##### Given passage

UNITED STATES DISTRICT COURT WESTERN DISTRICT OF NORTH CAROLINA CHARLOTTE DIVISION
May 31, 2016
DOCKET NO. 3:15-cv-00539-FDW-DSC (W.D.N.C. May. 31, 2016)

Opinion

DOCKET NO. 3:15-cv-00539-FDW-DSC

05-31-2016

Tornello Fontaine PIERCE EL BEY, Plaintiff, v. Roy COOPER, Pat McCrory, State of North Carolina, James Allen Joines, William T. Schatzman, B.J. Barnes, and Nancy Vaughan, Defendants.


ORDER

THIS MATTER is before the Court following the filing of several Motions to Dismiss filed by Defendants pursuant to 12(b)(1) and 12(b)(6) of the Federal Rules of Civil Procedure. (Docs. Nos. 4, 6, 9, 12, 15). Defendant Vaughan also seeks a pre-filing injunction against the Plaintiff. (Doc. No. 6). This matter is also before the Court on Plaintiff's motions for injunctive relief. (Docs. Nos. 21, 27). In accordance with Roseboro v. Garrison, 528 F.2d 309 (4th Cir. 1975), Plaintiff was advised of his rights to respond to Defendants' motions to dismiss on January 11, 2016. (Doc. No. 20). For the reasons stated below, Defendants' Motions to Dismiss are GRANTED, and Plaintiff's claims are DISMISSED. Plaintiff's further motions for injunctive relief are DENIED. Defendant's request for a pre-filing injunction is DENIED.

BACKGROUND

Plaintiff is a pro se defendant, who commenced a suit against a variety of public officials. Defendant Roy Cooper currently serves as the Attorney General of North Carolina. Defendant Pat McCrory is the current governor of North Carolina. Defendant B.J. Barnes is the Sheriff of Guilford County, North Carolina. Defendant William T. Schatzman is the Sheriff of Forsyth County. Defendant James Allen Joines is the Mayor for the City of Winston-Salem, North Carolina. Defendant Nancy Vaughan is the Mayor for the City of Greensboro, North Carolina.

Plaintiff filed this suit pro se in the Western District Court of North Carolina on November 10, 2015. This Court first will note that it is difficult to identify specific claims and causes of action with Plaintiff's Complaint. The first claim appears to be alleging that Defendants Barnes and Vaughan spread "propaganda of hatred, fraud, libel and slander" by labeling Plaintiff as a "Sovereign Citizen." (Doc. No. 1, 5). The second discernable claim appears to be one of unlawful arrest. Defendants Joines and Barnes are alleged to have "kidnapped" Plaintiff on an unspecified date and location. (Id.) Plaintiff's third claim alleges that Defendants engaged in copyright and trademark violations by using Plaintiff's name without consent. (Id. at 7). Plaintiff contends that his name has been copyrighted/registered/and trademarked since 2009. (Id.) Plaintiff's Complaint does not seem to contain other pertinent facts.

##########

* **Stated task A**
For each statement, answer yes or no according to the court order above, and quote the words from it that decide the answer. (i) The plaintiff filed the suit on November 10, 2015. (ii) The request for a pre-filing injunction was granted. (iii) William T. Schatzman is the Sheriff of Guilford County.
* **Stated task B**
According to the court order above, since what year does the plaintiff say his name has been copyrighted, registered and trademarked?

##### Dataset excerpt

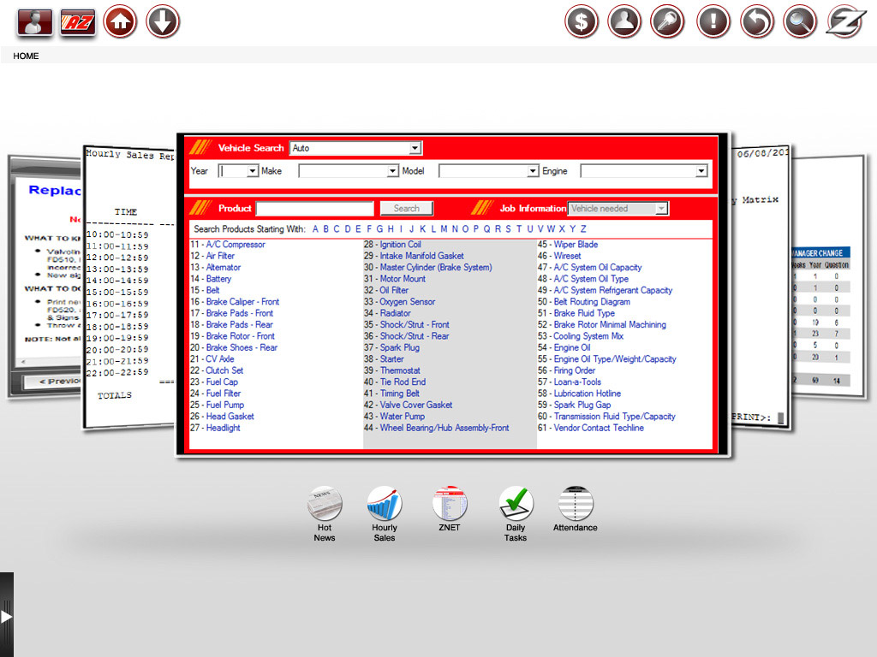Click the undo back arrow icon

##########

* **Full response A**
(i) Yes: "Plaintiff filed this suit pro se in the Western District Court of North Carolina on November 10, 2015."
(ii) No: "Defendant's request for a pre-filing injunction is DENIED."
(iii) No: "Defendant William T. Schatzman is the Sheriff of Forsyth County."

* **Full response B**
Since 2009.